Write the next part of the Zodiac cipher forum thread below, picking up right after its last sentence.
begin SELECTED TEXT
Zodiac Discussion Forum

New tool: Peek-a-bo…
 
Notifications
Clear all

New tool: Peek-a-boo

72 Posts
8 Users
0 Reactions
30.1 K Views
Jarlve
(@jarlve)
Posts: 2547
Famed Member
 

I did a small sample test with my plaintext library:

Plaintext 1 to 100 into homophonic substitution (target raw ioc: 1857) into period 17 transposition (as randomization): average p1 bigrams: 15.97.
Plaintext 1 to 100 into homophonic substitution (target raw ioc: 2237) into period 17 transposition (as randomization): average p1 bigrams: 20.69.

Almost a jump of 5 bigrams. As stated before, I regard the ioc as a value that approximates the repeat potential of a text where a higher ioc will generally have more repeats. Be that unigrams, bigrams etc, it affects all measurements and needs to be taken into account primarily when comparing stuff.

Then the same test with no period transposition as randomization:

Plaintext 1 to 100 into homophonic substitution (target raw ioc: 1857): average p1 bigrams: 30.92.
Plaintext 1 to 100 into homophonic substitution (target raw ioc: 2237): average p1 bigrams: 37.82.

A jump of almost 7 bigrams now, thus, a higher ioc stabilizes the plaintext p1 bigram repeats versus randomizations (for instance random periods).


AZdecrypt

 
Posted : November 2, 2017 3:18 pm
doranchak
(@doranchak)
Posts: 2614
Member Admin
 

Thanks for that test, Jarlve. It seems to suggest that a normally enciphered message of length 340, with the same IoC as Z340, will tend to contain more bigrams on average than what we observe in Z340. Did you capture standard deviation? I am curious how often the test ciphers could be expected to exceed the p1 bigram count of Z340.


http://zodiackillerciphers.com

 
Posted : November 2, 2017 7:00 pm
smokie treats
(@smokie-treats)
Posts: 1626
Noble Member
 

Here is a book, Jarlve. Brave New World which is about 860 x 340.

https://drive.google.com/file/d/0B5md-0 … sp=sharing

I think you have to download it instead of just viewing it. I deleted everything but plaintext.
end SELECTED TEXT
begin SOURCE MATERIAL
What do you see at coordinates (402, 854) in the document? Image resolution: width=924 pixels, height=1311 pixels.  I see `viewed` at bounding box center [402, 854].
end SOURCE MATERIAL
- **RESPONSE TO THIS EXERCISE**:
Largo: Thank you.


 
Posted : November 3, 2017 4:36 am
(@largo)
Posts: 454
Honorable Member
Topic starter
 

Nice update Largo. Could you add one book to the download?

Sure. I’ll do that with the next update.

Here is a book, Jarlve. Brave New World which is about 860 x 340.

https://drive.google.com/file/d/0B5md-0 … sp=sharing

I think you have to download it instead of just viewing it. I deleted everything but plaintext.

In case of using my statistics tool it is not necessary to delete non plaintext content. Simply put the raw plaintext files into the folder "Plaintext source", thats it. The tool then creates upper case text blocks like the one you have linked above.

All UTF-8-Textfiles from Project Gutenberg should work. Just download, copy into the folder and click "Start". After the tool has finished you can find all ciphers that match the statistics criteria in the "Logs" folder.

https://www.gutenberg.org/ebooks/search … Ddownloads


 
Posted : November 3, 2017 11:48 am
Jarlve
(@jarlve)
Posts: 2547
Famed Member
 

I am curious how often the test ciphers could be expected to exceed the p1 bigram count of Z340.

Plaintext message 1 from 100 each encoded a 100 times (sample test size 10000) with 63 symbols and perfect cycles.

Raw ioc target 1850: samples over 25 p1 bigrams: 7988
Raw ioc target 1900: samples over 25 p1 bigrams: 8470
Raw ioc target 1950: samples over 25 p1 bigrams: 8851
Raw ioc target 2000: samples over 25 p1 bigrams: 9242
Raw ioc target 2050: samples over 25 p1 bigrams: 9430
Raw ioc target 2100: samples over 25 p1 bigrams: 9597
Raw ioc target 2150: samples over 25 p1 bigrams: 9753
Raw ioc target 2200: samples over 25 p1 bigrams: 9819
Raw ioc target 2250: samples over 25 p1 bigrams: 9888 <— target ioc equal to 340

In other words, with a raw ioc of 1850 you could expect about 1 in 5 of the ciphers to have as much or less bigrams than the 340. And with a raw ioc of 2250 this goes up to about 1 in 100. These numbers are rough and will vary between encoders/tests etc. I am not worried about the accuracy here.

The consensus that I want to make is that we at least need to take in account the ioc of the 340 when doing comparisons as a rough approximation of its expected repeat potential.


AZdecrypt

 
Posted : November 3, 2017 12:25 pm
(@largo)
Posts: 454
Honorable Member
Topic starter
 

Thank you for explanation and samples Jarlve. I will implement ioc calculations in the next update


 
Posted : November 3, 2017 12:30 pm
smokie treats
(@smokie-treats)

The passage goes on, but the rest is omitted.